» 本文
═══

常置委員会は,最高裁判所裁判官会議規程(昭和22年最高裁判所規程第1号)7条の規定に基づき,裁判官会議を招集することができないときなどに司法行政事務をつかさどるために招集されるもので,常置委員会の構成員は,最高裁判所長官及び小法廷ごとに一人ずつ選出された裁判官である常置委員3人であるが,平成27年1月1日以降は,常置委員会は開催されていない。
苦情申出人が主張するように,昭和27年12月20日開催の裁判官会議議事録(以下「昭和27年議事録」という。)に,「常置委員会は原則として毎週一回定期(水曜日午後)に開くものとすること。」との記載があるところ,常置委員会は,昭和37年頃までは月に複数回開催されていたが,昭和38年頃からはほとんど開催されることはなくなり,その状況は現在も続いている。常置委員会がほとんど開催されなくなった事情は必ずしも明らかではないが,昭和38年頃から,裁判官会議が,昭和27年議事録に記載されている毎月1回(土曜日)ではなく,ほぼ毎週1回原則として水曜日に開催されてきた事情に鑑みると,この毎週の裁判官会議の開催により,常置委員会の開催の必要が生じなかったものと考えられる。

═══

» 記録一覧

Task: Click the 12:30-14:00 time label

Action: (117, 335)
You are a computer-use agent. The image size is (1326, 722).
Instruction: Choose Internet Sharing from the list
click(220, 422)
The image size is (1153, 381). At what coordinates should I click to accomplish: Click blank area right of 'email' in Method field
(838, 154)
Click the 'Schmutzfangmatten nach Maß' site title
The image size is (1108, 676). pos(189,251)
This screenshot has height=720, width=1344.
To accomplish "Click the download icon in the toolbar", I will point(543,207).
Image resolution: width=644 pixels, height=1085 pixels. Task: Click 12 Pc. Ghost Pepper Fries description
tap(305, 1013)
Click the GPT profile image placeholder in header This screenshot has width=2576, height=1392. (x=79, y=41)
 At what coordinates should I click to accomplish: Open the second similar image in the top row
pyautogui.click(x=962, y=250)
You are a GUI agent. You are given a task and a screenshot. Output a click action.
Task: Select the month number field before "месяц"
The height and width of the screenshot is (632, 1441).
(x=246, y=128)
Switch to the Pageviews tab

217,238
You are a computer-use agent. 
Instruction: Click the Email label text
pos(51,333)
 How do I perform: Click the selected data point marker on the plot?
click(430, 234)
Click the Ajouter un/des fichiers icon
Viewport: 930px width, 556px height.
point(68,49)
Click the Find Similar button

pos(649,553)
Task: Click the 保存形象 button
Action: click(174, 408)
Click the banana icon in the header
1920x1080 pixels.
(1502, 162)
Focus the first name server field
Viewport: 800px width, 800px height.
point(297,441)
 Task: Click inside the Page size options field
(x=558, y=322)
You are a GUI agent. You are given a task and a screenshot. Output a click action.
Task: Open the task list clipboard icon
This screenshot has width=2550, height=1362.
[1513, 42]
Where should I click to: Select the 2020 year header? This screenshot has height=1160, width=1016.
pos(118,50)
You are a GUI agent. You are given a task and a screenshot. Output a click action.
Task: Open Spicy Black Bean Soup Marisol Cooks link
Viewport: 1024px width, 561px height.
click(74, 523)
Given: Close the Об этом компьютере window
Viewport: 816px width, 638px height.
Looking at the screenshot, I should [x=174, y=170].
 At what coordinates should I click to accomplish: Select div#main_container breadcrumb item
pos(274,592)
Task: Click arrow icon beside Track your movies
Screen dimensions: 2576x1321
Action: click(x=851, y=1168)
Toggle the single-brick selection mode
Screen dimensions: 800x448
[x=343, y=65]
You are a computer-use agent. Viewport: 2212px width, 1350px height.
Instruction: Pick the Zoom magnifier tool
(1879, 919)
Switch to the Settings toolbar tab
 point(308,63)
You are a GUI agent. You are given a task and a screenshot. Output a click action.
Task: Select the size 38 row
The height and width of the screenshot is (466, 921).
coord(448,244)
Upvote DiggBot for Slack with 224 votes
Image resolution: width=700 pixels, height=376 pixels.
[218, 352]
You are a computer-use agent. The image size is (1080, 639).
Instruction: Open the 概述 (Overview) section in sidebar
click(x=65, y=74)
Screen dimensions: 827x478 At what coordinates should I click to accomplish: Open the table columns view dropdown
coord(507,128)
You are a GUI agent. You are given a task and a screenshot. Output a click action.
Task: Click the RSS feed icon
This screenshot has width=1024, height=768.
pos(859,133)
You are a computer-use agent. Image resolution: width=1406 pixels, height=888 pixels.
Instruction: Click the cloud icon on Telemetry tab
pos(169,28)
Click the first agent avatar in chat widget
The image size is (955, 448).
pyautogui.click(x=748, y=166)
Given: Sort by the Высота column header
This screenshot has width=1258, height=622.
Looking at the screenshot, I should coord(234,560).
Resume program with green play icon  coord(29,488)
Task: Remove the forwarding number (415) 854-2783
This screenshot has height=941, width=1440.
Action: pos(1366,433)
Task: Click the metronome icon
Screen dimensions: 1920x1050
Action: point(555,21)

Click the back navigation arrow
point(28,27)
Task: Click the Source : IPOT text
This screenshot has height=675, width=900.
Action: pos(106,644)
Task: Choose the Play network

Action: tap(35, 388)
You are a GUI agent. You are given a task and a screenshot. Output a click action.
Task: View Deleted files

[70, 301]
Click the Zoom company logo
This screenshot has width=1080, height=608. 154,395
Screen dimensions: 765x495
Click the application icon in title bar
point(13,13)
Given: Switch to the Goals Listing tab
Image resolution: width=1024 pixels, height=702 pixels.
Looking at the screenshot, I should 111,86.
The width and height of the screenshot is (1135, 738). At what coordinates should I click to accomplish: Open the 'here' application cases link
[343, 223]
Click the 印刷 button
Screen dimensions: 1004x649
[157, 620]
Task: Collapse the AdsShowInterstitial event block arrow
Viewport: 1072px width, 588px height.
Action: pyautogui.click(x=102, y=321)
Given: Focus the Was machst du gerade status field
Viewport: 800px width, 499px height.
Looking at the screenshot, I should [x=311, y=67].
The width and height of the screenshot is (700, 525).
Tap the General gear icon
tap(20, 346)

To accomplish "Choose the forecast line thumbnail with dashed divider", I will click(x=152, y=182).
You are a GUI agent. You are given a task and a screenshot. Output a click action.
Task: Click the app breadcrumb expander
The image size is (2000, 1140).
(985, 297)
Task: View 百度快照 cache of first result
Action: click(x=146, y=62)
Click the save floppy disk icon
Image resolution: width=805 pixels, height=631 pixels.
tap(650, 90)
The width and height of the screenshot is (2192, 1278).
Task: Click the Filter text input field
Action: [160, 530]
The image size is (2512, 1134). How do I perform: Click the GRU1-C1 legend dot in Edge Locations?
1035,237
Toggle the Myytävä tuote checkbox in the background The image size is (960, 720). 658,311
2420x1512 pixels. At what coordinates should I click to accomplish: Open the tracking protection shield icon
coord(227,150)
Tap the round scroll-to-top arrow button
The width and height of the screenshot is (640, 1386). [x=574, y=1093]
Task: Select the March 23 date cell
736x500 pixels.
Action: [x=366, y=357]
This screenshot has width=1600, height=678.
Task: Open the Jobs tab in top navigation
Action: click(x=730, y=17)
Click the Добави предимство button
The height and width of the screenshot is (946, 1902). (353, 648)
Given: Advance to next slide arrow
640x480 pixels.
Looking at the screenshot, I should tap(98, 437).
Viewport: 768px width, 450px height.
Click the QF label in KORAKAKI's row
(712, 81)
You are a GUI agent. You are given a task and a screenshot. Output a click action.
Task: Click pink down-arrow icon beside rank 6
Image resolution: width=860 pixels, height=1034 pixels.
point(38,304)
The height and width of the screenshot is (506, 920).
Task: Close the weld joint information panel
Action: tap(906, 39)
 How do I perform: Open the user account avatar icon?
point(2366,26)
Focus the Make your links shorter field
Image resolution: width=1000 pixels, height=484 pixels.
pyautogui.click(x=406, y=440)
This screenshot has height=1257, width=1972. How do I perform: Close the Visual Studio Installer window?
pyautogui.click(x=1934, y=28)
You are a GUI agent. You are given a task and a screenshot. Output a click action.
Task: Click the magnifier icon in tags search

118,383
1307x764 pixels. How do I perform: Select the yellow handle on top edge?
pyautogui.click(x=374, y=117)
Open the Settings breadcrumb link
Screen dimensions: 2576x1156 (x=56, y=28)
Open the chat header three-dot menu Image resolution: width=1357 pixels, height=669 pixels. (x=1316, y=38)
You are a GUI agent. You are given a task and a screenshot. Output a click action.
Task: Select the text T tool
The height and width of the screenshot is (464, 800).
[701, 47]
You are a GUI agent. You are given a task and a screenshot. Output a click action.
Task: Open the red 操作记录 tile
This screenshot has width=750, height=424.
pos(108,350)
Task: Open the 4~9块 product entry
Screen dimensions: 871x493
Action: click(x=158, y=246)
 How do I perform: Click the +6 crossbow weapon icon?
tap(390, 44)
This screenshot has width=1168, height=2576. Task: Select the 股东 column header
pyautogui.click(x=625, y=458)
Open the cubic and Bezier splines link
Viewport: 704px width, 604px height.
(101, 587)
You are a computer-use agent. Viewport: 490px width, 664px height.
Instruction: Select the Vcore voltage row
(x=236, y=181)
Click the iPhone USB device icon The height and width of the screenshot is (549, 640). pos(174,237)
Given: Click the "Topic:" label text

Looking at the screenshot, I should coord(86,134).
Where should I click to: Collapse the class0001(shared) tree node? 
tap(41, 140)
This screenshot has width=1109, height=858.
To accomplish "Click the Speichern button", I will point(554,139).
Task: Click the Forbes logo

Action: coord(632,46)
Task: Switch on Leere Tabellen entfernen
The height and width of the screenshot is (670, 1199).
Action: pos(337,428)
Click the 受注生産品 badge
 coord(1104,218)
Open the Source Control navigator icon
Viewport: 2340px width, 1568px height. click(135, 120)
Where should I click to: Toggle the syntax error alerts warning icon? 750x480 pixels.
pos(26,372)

═══

» 問題
- 1) 記録のうち、「Click the 印刷 button」を含む行から始まり「will click(x=152, y=182).」を含む行で終わる部分を、そのまま書き写してください。
- 2) 常置委員会について書かれた本文を、終わったところから続けて書いてください。
ここにある記録は、本文とは何の関係もありません。

» 解答
- 1)
Click the 印刷 button
Screen dimensions: 1004x649
[157, 620]
Task: Collapse the AdsShowInterstitial event block arrow
Viewport: 1072px width, 588px height.
Action: pyautogui.click(x=102, y=321)
Given: Focus the Was machst du gerade status field
Viewport: 800px width, 499px height.
Looking at the screenshot, I should [x=311, y=67].
The width and height of the screenshot is (700, 525).
Tap the General gear icon
tap(20, 346)

To accomplish "Choose the forecast line thumbnail with dashed divider", I will click(x=152, y=182).

- 2)
なお,平成26年12月3日開催の裁判官会議においては,「常置委員会は,裁判官会議を招集することができないとき又は招集することが相当でないときに,最高裁判所長官が招集する。」としており,当該議決後も常置委員会は開催されていない。
2 昭和32年当時の説明
・ 最高裁判所十年の回顧には以下の記載があります(法曹時報9巻10号50頁)。
司法行政の面では、裁判所の行政を行う裁判官会議は、最高裁判所発足当初は、連日開かれ、昭和二十三年ころから原則として毎週一回開催されてきた。その後、昭和二十八年から長官と各小法廷から選出された三名の裁判官(二か月ごとに交替)で常置委負会を構成し、司法行政事務のうち、とくに重要な事項を除いた事務を取り扱い、その結果を全員による裁判官会議に報告することにした。この常置委員会は、原則として毎週一回定期に開かれ、裁判官会議は、毎月一回定期的に開催され、その余力を裁判事務に集中することになって、現在にいたっている。これらの会議は、最高裁判所発足以来昨年末(山中注:昭和31年末)までに全員の裁判官会議が五八一回、常置委員会が七五回開催されている。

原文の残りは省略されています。